Until this happen. A single region in a cascade failure and your saas is single region.
Recall is on AWS.
Everyone using Recall for meeting recordings is down.
In some domains, a single SaaS dominates the domain and if that SaaS sits on AWS, it doesn't matter if AWS is 35% marketshare because the SaaS that dominates 80% of the domain is on AWS so the effect is wider than just AWS's market share.
We're on GCP, but we have various SaaS vendors on AWS so any of the services that rely on AWS are gone.
Many chat/meeting services also run on AWS Chime so even if you're not on AWS, if a vendor uses Chime, that service is down.
And this comes in a time with regulations like Dora and the BaFin tightening things - managing these boxes becomes less effort than maintaining compliance across vendors.
> They’re not wrong though.
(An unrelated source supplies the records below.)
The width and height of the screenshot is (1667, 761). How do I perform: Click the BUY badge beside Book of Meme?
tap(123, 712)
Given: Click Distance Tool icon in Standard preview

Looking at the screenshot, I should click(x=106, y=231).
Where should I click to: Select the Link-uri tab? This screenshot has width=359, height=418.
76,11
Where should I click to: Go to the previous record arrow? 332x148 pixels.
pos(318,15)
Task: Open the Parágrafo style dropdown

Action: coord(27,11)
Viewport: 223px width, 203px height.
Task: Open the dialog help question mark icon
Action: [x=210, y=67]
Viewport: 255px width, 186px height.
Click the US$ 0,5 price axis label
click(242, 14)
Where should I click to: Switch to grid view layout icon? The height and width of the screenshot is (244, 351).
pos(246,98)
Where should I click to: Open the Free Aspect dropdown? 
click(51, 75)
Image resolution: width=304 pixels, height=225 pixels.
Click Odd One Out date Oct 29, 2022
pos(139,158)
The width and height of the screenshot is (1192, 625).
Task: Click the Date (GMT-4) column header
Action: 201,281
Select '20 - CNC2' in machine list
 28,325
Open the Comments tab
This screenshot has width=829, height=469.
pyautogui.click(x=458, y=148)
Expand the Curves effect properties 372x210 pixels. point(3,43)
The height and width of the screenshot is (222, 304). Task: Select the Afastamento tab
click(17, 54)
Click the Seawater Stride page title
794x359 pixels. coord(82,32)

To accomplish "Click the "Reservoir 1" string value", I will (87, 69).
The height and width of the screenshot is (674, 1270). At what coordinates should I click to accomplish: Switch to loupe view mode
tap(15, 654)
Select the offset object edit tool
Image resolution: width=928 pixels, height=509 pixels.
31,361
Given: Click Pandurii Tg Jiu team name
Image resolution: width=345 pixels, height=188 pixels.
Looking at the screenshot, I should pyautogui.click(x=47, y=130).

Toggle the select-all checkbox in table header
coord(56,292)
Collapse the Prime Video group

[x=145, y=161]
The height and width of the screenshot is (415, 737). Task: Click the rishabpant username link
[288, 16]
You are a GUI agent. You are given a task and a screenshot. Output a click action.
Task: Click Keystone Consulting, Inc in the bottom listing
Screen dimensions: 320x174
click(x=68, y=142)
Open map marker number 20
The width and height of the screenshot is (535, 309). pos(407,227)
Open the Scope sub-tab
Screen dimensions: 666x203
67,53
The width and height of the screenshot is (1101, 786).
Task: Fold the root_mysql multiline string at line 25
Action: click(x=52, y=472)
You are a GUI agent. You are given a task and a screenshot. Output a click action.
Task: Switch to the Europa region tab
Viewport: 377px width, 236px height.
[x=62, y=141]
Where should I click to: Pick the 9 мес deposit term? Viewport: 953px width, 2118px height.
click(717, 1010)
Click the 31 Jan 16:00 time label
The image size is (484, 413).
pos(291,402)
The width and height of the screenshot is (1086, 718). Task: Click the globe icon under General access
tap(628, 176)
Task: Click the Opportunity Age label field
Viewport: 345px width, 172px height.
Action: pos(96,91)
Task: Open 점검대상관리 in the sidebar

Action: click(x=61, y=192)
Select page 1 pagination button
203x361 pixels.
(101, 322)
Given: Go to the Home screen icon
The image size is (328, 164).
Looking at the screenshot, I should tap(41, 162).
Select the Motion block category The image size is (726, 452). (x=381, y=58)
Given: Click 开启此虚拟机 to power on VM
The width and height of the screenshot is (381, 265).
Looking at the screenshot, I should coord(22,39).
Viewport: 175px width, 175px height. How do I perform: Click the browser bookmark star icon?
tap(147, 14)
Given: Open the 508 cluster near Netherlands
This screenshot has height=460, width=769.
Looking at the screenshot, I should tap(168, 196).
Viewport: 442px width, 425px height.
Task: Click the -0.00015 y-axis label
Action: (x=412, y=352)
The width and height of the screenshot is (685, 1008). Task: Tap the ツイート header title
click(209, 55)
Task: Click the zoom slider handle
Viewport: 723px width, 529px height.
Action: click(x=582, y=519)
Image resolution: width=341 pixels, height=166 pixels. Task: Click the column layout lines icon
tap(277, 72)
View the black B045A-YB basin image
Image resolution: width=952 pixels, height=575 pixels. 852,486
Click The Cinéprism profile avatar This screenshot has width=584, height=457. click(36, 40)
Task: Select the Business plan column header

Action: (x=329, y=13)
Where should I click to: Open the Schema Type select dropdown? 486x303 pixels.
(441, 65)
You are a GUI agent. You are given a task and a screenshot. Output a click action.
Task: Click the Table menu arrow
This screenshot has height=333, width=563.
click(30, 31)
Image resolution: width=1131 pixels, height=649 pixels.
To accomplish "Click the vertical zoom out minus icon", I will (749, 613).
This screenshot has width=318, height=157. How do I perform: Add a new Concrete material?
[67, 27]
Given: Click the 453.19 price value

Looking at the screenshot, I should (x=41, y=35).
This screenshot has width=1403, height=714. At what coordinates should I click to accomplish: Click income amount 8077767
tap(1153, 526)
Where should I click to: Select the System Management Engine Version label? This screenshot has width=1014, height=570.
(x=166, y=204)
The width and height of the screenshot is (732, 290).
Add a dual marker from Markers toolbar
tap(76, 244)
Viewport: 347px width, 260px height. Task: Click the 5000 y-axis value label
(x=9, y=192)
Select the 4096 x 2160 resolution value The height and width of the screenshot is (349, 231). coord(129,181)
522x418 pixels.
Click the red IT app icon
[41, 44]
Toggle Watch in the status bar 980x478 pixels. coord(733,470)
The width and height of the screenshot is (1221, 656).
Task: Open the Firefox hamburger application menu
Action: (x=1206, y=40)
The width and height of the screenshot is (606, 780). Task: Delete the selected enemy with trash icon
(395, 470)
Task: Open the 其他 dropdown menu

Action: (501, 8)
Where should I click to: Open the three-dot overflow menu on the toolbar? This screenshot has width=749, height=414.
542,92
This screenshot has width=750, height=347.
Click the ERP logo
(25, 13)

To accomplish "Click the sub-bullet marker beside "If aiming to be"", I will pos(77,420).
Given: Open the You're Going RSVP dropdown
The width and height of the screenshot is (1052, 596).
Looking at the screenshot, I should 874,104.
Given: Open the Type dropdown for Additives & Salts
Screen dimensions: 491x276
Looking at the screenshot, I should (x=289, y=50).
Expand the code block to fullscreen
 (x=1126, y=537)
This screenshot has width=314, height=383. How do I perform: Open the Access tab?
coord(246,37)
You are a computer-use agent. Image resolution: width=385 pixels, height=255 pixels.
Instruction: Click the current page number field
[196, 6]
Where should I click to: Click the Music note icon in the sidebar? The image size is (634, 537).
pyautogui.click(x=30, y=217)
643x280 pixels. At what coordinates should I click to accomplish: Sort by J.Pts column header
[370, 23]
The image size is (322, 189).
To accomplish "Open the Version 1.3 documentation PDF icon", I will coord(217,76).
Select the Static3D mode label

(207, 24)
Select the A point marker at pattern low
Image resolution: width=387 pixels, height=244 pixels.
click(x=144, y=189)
If AWS goes down, EVERYTHING goes down to some degree. Your app, your competitor’s apps, your clients’ chat apps. You’re kinda off the hook.
They made their own bigger problems by all crowding into the same single region.
imagine a beach, with icecream vendors. You'd think it would be optimal for two vendors to each split it half north, half south. However, in wanting to steal some of the other vendors' customers, you end up with two icecream stands in the center.
So too with outages. Safety / loss of blame in numbers.
At the end of the day most of us aren't working on super critical things. No one is dying because they can't purchase X item online or use Y SaaS. And, more importantly, customers are _not_ willing to pay the extra for you to host your backend in multiple regions/providers.
In my contracts (for my personal company) I call out the single-point-of-failure very clearly and I've never had anyone balk. If they did I'd offer then resiliency (for a price) and I have no doubt that they would opt to "roll the dice" instead of pay.
Lastly, it's near-impossible to verify what all your vendors are using so even if you manage to get everything resilient it only takes one chink in the armor the bring it all down (See: us-east-1 and various AWS services that rely on that even if you don't host anything in us-east-1 directly).
I'm not trying to downplay this, pretend it doesn't matter, or anything like that. Just trying to point out that most people don't care because no one seems to care (or want to pay for it). I wish that was different (I wish a lot of things were different) but wishing doesn't pay my bills and so if customers don't want to pay for resiliency then this is what they get and I'm at peace with that.
It's fairly difficult to avoid single points of failure completely, and if you do it's likely your suppliers and customers haven't managed to.
It's about how much your risk level is.
AWS us-east-1 fails constantly, it has terrible uptime, and you should expect it to go. A cyberattack which destroyed AWSs entire infrastructure would be less likely. BGP hijacks across multiple AWS nodes are quite plausible though, but that can be mitigated to an extent with direct connects.
Sadly it seems people in charge of critical infrastructure don't even bother thinking about these things, because next quarters numbers are more important.
I can avoid London as a single point of failure, but the loss of Docklands would cause so much damage to the UK's infrastructure I can't confidently predict that my servers in Manchester connected to peering points such as IXman will be able to reach my customer in Norwich. I'm not even sure how much international connectivity I could rely on. In theory Starlink will continue to work, but in practice I'm not confident.
When we had power issues in Washington DC a couple of months ago, three of our four independent ISPS failed, as they all had undeclared requirements on active equipment in the area. That wasn't even a major outage, just a local substation failure. The one circuit which survived was clearly just fibre from our (UPS/generator backed) equipment room to a data centre towards Baltimore (not Ashburn).